Comcast Hit With $26M Penalty For Dumping Hazardous Waste AND Revealing Personal Customer Info

Wow. Just wow. It takes a truly awful company to dump hazardous waste. It takes an equally bad business to reveal private customer info. But it takes a Kabletown to do both at the same time.

According to a complaint [PDF] filed last week by California Attorney General Kamala Harris and Alameda County District Attorney Nancy O’Malley, cable colossus Comcast warehouses and dispatch facilities in the state have allegedly spent the last ten years unlawfully disposing of hazardous waste products, including electronic equipment (remote controls, modems, power adapters) and batteries, in local landfills that were not permitted to receive these items.

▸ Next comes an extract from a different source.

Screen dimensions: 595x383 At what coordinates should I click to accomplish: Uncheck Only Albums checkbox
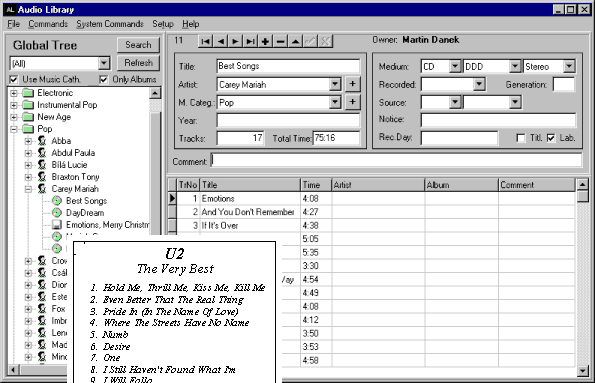point(104,80)
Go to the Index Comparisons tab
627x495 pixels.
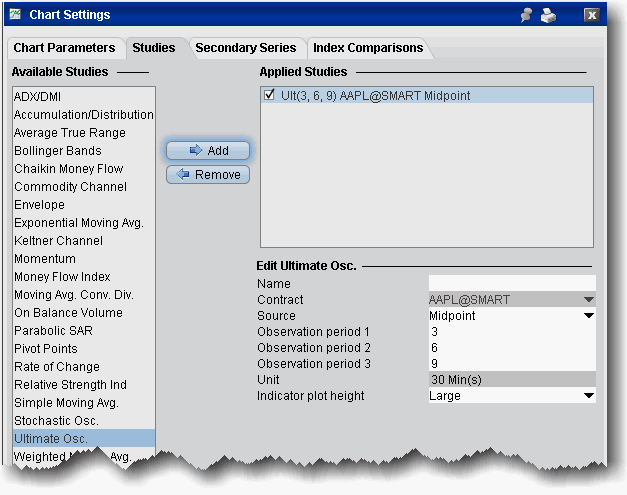coord(367,48)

At the same time, California Comcast offices were tossing out documents containing sensitive customer information — names, addresses, phone numbers — without shredding them or otherwise redacting the personal info. Leaving this info available for anyone to find put Comcast customers at risk for identity theft.

Today, Harris and O’Malley announced that they had reached a deal with the nation’s largest cable company. Per the proposed deal [PDF], which still must be approved by the court, Comcast agrees to penalties worth $25.95 million, including $1.6 million that will go to provide lab equipment for the California Department of Toxic Substances Control, and $2.25 million over the course of four years in public service announcements about proper handling of hazardous waste. Comcast must also spend a minimum of $700,000 to enhance its environmental compliance policies.

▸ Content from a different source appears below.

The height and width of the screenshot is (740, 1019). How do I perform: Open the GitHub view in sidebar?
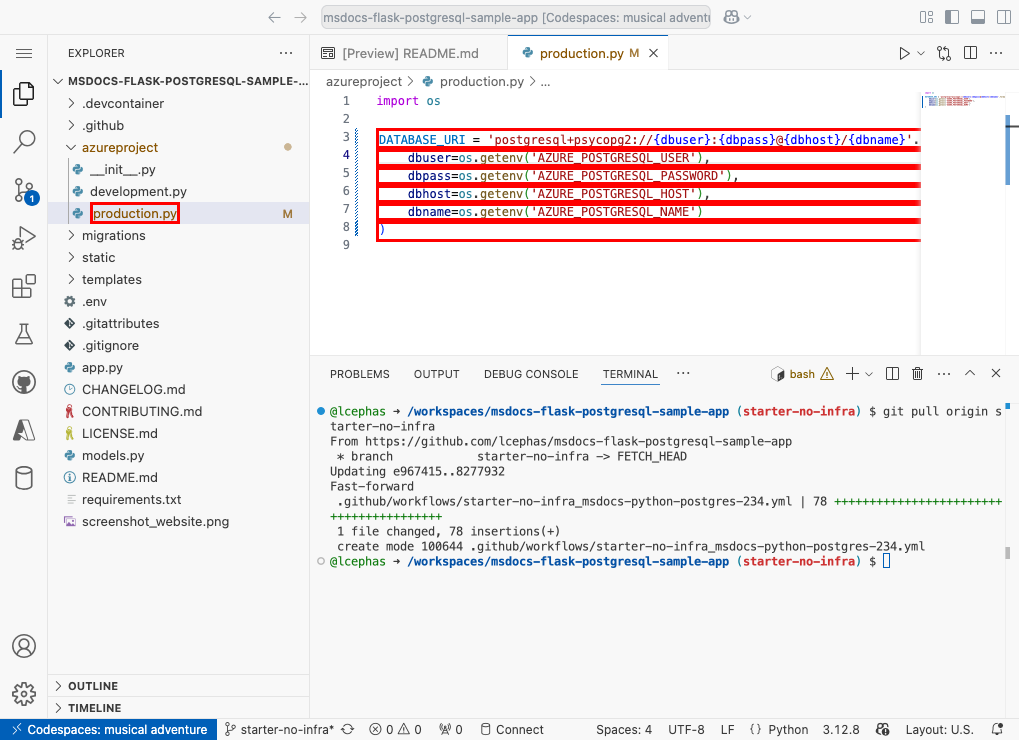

“Comcast’s careless and unlawful hazardous waste disposal practices jeopardized the health and environmental well-being of California communities and exposed their customers to the threat of identity theft,” said Harris in a statement.

“Today’s settlement represents a victory in California’s ongoing efforts to ensure that hazardous waste is disposed of in a safe, legal and environmentally sustainable manner,” explained O’Malley.

The Comcast complaint comes a little more than a year after Harris’ office reached a similar $23.8 million settlement with AT&T. In that case, California investigators found that more than 235 AT&T facilities in the state had illegally dumped electronic equipment, batteries, aerosol cans, as well as certain gels, liquids and other items used by AT&T service technicians in delivering telephone, Internet and video services to residential and business customers.